Quando basta un regolatore lineare

Non tutta l'attenzione nella regolazione della tensione è incentrata sui progetti di commutazione; ci sono molte configurazioni in cui sarà sufficiente solo un regolatore lineare, spesso ai fini di una bassa rumorosità. Gli scenari tipici includono l'alimentazione di convertitori analogici-digitali di precisione o amplificatori RF a bassa distorsione in cui non è possibile tollerare rumori di alimentazione. Il TPS7A39 di Texas Instruments è stato progettato per rispondere a tale requisito, nonché per offrire ai progettisti un componente versatile da poter impiegare in una vasta gamma di applicazioni. Questo regolatore da 150 mA è degno di nota in quanto fornisce un rail positivo e negativo per componenti e sottosistemi che richiedono alimentatori simmetrici o asimmetrici su entrambi i lati dei convertitori D/A di terra e degli amplificatori operazionali/per strumentazione, ad esempio. I rail positivo e negativo possono essere regolati singolarmente in modo da rilevarsi a vicenda a un rapporto costante durante l'avviamento; oppure, è possibile impostare il rail negativo a 0 V per gli amplificatori ad alimentazione singola. Mantenendo il rumore di commutazione (e altro) fuori dai circuiti lineari, il regolatore specifica le cifre del rapporto di reiezione dell'alimentazione (PSRR) migliori di 50 dB fino a 2 MHz e 69 dB a 120 Hz.

Laptop e notebook

L'IC di monitoraggio della potenza PAC1934 di Microchip offre una precisione di misurazione della potenza del software fino al 99% nei dispositivi Windows 10, come laptop, tablet e telefoni mobili

Un principio di base della progettazione è che per controllare un parametro, per prima cosa è necessario misurarlo. Trasferendo questo principio nell'ambito dei laptop e dei notebook, una nuova introduzione di Microchip mira a ottimizzare la precisione di misurazione nei prodotti che utilizzano specificamente il sistema operativo Windows 10 (OS). Una limitazione degli sforzi per ottenere un monitoraggio molto accurato dell'uso della potenza nei sistemi basati su processore è stata la natura transitoria in continua evoluzione del consumo di corrente in quanto routine e applicazioni si attivano e si disattivano e chiamano periferiche. Una stretta integrazione con il sistema operativo fornisce un livello più dettagliato di informazioni riguardo al momento in cui si verificano gli "spike" e consente un monitoraggio del flusso di carica più preciso e un migliore utilizzo della capacità della batteria. IC PAC1934 di Microchip viene fornito con un driver software compatibile con Energy Etimation Engine (E3) integrato nel sistema operativo Windows 10 per assicurare un'accuratezza del 99% su tutti i dispositivi Windows 10 dotati di batterie.

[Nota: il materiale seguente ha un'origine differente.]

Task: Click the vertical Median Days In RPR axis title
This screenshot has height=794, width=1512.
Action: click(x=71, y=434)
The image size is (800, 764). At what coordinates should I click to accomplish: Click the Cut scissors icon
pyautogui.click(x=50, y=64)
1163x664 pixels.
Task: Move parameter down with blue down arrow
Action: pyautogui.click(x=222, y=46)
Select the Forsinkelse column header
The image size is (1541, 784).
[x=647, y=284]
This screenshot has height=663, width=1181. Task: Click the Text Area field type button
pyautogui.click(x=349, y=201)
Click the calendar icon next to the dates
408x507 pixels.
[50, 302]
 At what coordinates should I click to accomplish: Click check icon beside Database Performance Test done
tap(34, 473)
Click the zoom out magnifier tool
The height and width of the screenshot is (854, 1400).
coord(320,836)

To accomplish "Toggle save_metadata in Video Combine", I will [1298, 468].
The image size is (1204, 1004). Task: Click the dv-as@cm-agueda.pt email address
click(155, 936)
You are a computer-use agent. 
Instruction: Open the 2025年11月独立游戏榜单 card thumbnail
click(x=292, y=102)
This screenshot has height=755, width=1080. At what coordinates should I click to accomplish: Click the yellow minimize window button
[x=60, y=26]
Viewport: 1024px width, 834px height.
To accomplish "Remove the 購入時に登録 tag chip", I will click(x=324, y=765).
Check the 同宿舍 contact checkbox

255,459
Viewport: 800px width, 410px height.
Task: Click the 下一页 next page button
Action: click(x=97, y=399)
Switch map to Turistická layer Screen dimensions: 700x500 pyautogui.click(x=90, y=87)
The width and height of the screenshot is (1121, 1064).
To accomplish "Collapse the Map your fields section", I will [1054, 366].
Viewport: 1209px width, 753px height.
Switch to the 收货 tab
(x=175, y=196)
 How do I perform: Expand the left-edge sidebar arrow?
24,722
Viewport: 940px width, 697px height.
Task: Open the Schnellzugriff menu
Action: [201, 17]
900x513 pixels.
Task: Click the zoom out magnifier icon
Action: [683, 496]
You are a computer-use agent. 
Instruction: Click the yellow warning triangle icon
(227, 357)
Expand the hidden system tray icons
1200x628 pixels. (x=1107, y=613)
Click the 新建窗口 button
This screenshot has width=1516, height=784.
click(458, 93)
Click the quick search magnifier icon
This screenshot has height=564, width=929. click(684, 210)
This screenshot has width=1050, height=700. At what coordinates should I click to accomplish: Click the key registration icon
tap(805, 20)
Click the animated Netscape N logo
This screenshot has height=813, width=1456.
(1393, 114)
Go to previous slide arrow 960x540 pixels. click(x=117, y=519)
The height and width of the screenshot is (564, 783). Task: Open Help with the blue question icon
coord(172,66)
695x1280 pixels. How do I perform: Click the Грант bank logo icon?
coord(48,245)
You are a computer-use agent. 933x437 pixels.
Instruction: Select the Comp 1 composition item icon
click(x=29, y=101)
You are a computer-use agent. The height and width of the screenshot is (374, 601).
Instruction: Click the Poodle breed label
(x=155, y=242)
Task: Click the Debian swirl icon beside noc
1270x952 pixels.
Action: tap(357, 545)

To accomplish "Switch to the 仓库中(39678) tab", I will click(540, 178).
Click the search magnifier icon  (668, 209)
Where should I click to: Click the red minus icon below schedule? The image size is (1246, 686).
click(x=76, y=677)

La combinazione del PAC1934 di Microchip e del driver Windows 10 con il servizio E3 di Microsoft può migliorare la misurazione dell'utilizzo della batteria da parte di diverse applicazioni software fino al 29%. Il chip misura rail di tensione a partire da 0 V fino a 32 V. È tale capacità che consente al chip di misurare con precisione la potenza utilizzata dalle semplici attività della CPU (Core Processing Unit) nonché dal software in esecuzione su dispositivi che si collegano tramite un connettore USB Type-C. La misurazione bidirezionale troverà impiego nelle topologie di ricarica USB Type-C man mano che emergono. Il supporto per il sistema operativo Linux è garantito.